◆ COSA FARE:
Nel testo su mons. Pietro Farina, perché mons. Nogaro pensava che Farina, guardandolo, gli dicesse "Cupio dissolvi et esse cum Cristo"? Rispondi in una o due frasi.

◆ TESTO MOSTRATO:
•••
Eletto Vescovo di Alife-Caiazzo il 16 febbraio 1999, prendeva possesso della Diocesi matesina pochi mesi dopo per trascorrervi un tempo di costante semina e di buoni frutti; ancora oggi, a distanza di tempo, le comunità parrocchiali ne ricordano la figura e in occasioni come questa, pregano per la sua anima. La Diocesi di Caserta, la Chiesa in cui ha concluso da Vescovo il suo impegno terreno per la Chiesa, lo ricorda con una Santa Messa presieduta da S.E. Mons. Pietro Lagnese domenica 24 settembre alle 18.30, nella parrocchia di Maria Santissima Assunta in Mezzano a cui don Pietro Farina era particolarmente legato per ragioni e sentimenti di radici lontane.

Il 26 settembre 2013, nell’affollato Duomo di Caserta, alla presenza di vescovi, sacerdoti, diaconi, autorità civili e militari e centinaia di fedeli, il Card. Crescenzio Sepe presidente della Conferenza Episcopale Campana e amico fraterno di Mons. Farina celebrava le esequie e, ripercorrendo durante l’omelia la vita e la formazione teologica e spirituale, ricordava di lui la fede salda e sincera, la devozione mariana, il continuo anelito di conoscenza e sapere, la passione per il mondo della comunicazione sociale. Ma a tratteggiarne brevemente e in maniera puntuale il profilo sì da lasciare un’immagine nitida del Pastore defunto era il vescovo emerito di Caserta Mons. Raffaele Nogaro, con gli occhi fissi rivolti al feretro, come in un colloquio personale con il più giovane fratello: “Pregavo perché ero convinto che Dio ci facesse grazia, invece adesso con grande disagio entriamo nel Getsemani per dire “Si Padre, sia fatta la tua volontà”. Ci edifica il fatto, fratello Pietro, che tu in mezzo a noi sei stato il vero discepolo di Cristo. Gesù ti aveva dato tutti e cinque i talenti: la fede, la speranza, la carità, l’intelligenza, la volontà e tu li hai fatti fruttificare al massimo con buona fedeltà assoluta al tuo sacerdozio e alla Chiesa. E ora Gesù ti dice “Vieni servo buono e fedele” nel regno che Dio ha preparato per te”. Poi, ricordando gli ultimi tempi della malattia che lentamente lo vinceva, “Negli ultimi mesi soprattutto, è stata devastante la malattia e quindi l’esperienza del fratello Pietro al punto che io ho pensato soprattutto in quest’ultimo mese, che lui guardandomi quando lo incontravo, mi dicesse “Cupio dissolvi et esse cum Cristo”: ho bisogno ormai di staccarmi, di sciogliermi dai lacci di questa terra per essere con Lui. E lo diceva sempre con quel sorriso che distingueva la sua persona, che rendeva cara la sua persona, che ha saputo mantenere fino all’ultimo istante. Ha salutato tutti noi col sorriso. Il motto del suo Episcopato è ‘Et Resurrexit’: Pietro, noi sappiamo che tu sei risorto e sei felice”.
•••
◆ DATI FORNITI:
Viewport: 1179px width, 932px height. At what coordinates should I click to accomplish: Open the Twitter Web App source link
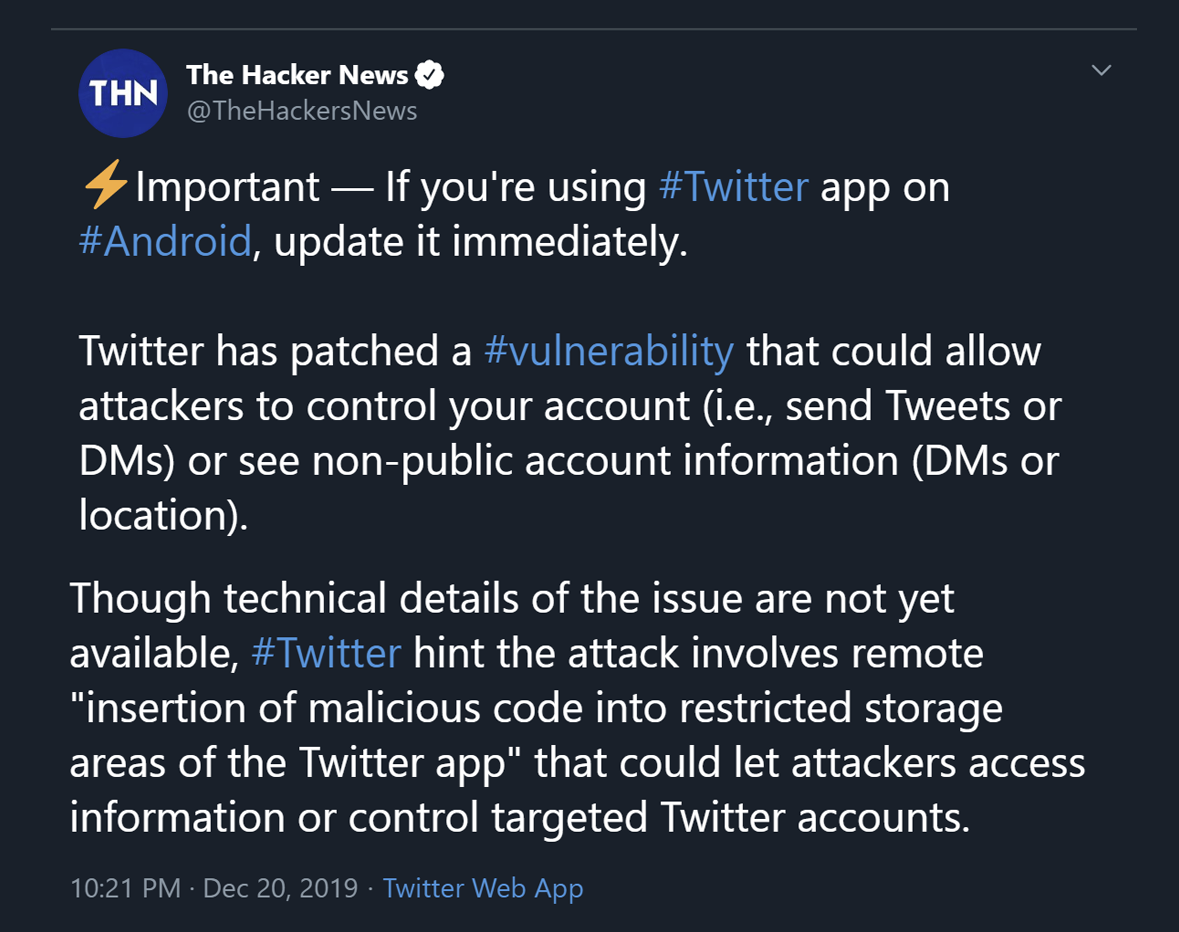tap(483, 888)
•••
◆ RISPOSTA:
Perché negli ultimi mesi, e soprattutto nell'ultimo, la malattia era stata devastante per lui. Per questo mons. Nogaro pensava che Farina sentisse ormai il bisogno di staccarsi dai lacci di questa terra per essere con Cristo.